I expect I’ll be spending a large portion of the next four years critiquing, ridiculing, arguing and rabble-rousing against President Obama.
But if the anecdotes of this story in Saturday’s Washington Post are accurate, and parents of at-risk youth are “invoking his name, words and accomplishments to motivate a dawdling, recalcitrant child . . . ,” and that invocation actually gets results, then it will be a great development for this country:
Parents are weaving the president-elect’s name into speeches of their own as they reach for backup from a man whose life story was anything but perfect.
The Rev. Thomas H. Hagin, pastor of Brightwood Park United Methodist Church in Northwest Washington, use the stories on his children and those in his congregation. “We say: No more excuses. All things are possible. But it comes through hard work. . . . No one can say just because we have been kissed by the sun, we can’t reach the presidency.”
His wife, Tammy, a D.C. social worker, says she has made a more conscious effort to sit down with their daughter, Amber, to go over school assignments. “Even in Amber, I have seen a push to do better because of the reality of Obama.” She turns to her daughter, who is listening with her head in her hand. “I asked you what you wanted to be,” the mother says, “and you said you wanted to be a judge.
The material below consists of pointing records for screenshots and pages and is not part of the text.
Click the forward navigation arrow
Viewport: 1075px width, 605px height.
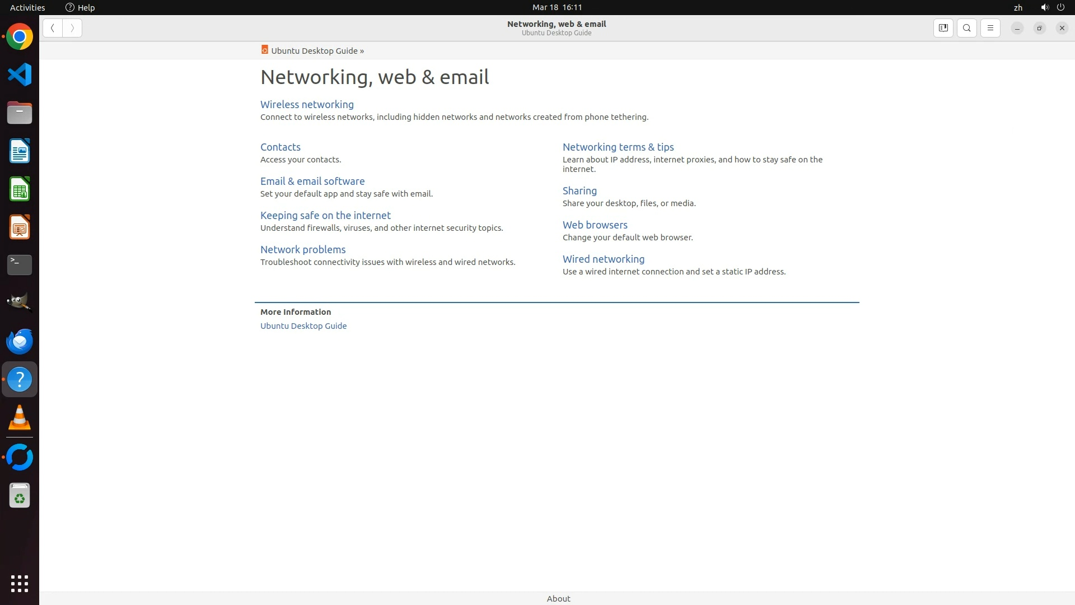(x=72, y=28)
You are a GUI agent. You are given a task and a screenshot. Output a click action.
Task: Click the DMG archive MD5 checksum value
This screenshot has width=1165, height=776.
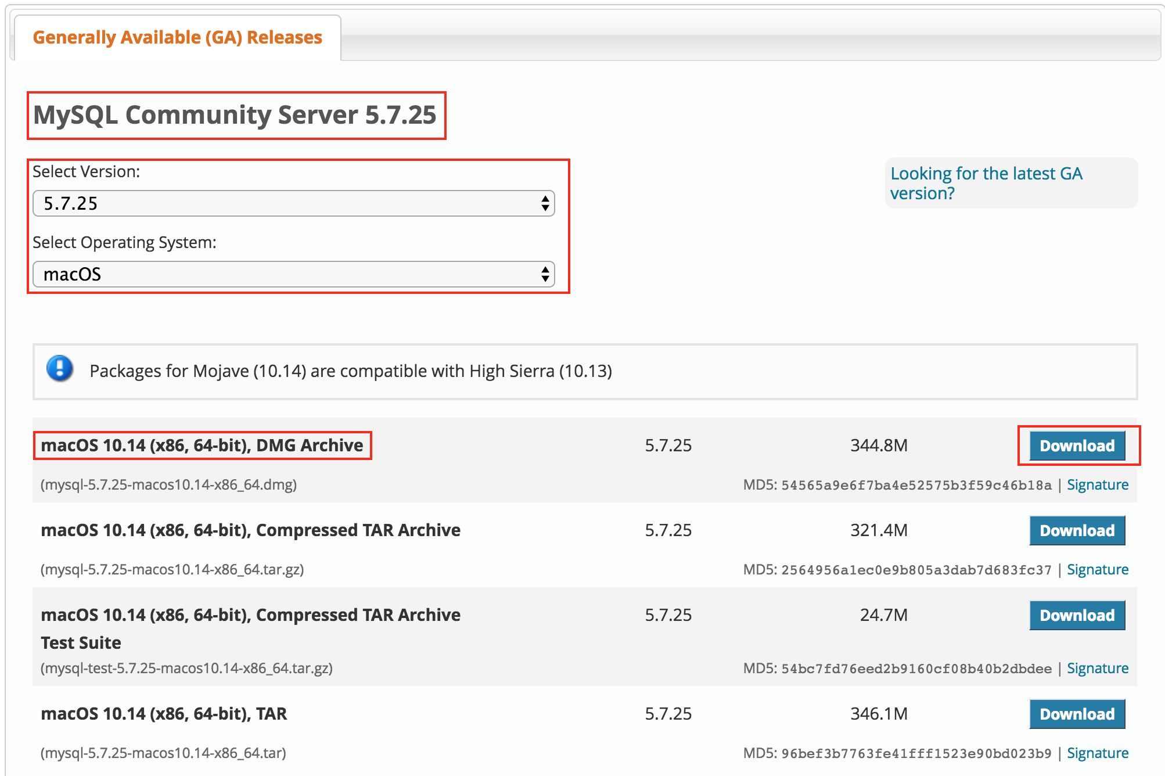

Does that feel more doable now?”
“Yes,” says Amber, 14, an eighth-grade student, “because Obama can do it. I see myself studying harder. I stay more focused. I take more notes. I am asking a lot more questions.”
Wonderful to hear about. I just hope that when asked, “Why were you and Justin climbing on the table?” that the kids don’t learn to respond, “Dad . . . this is not the Justin I knew.”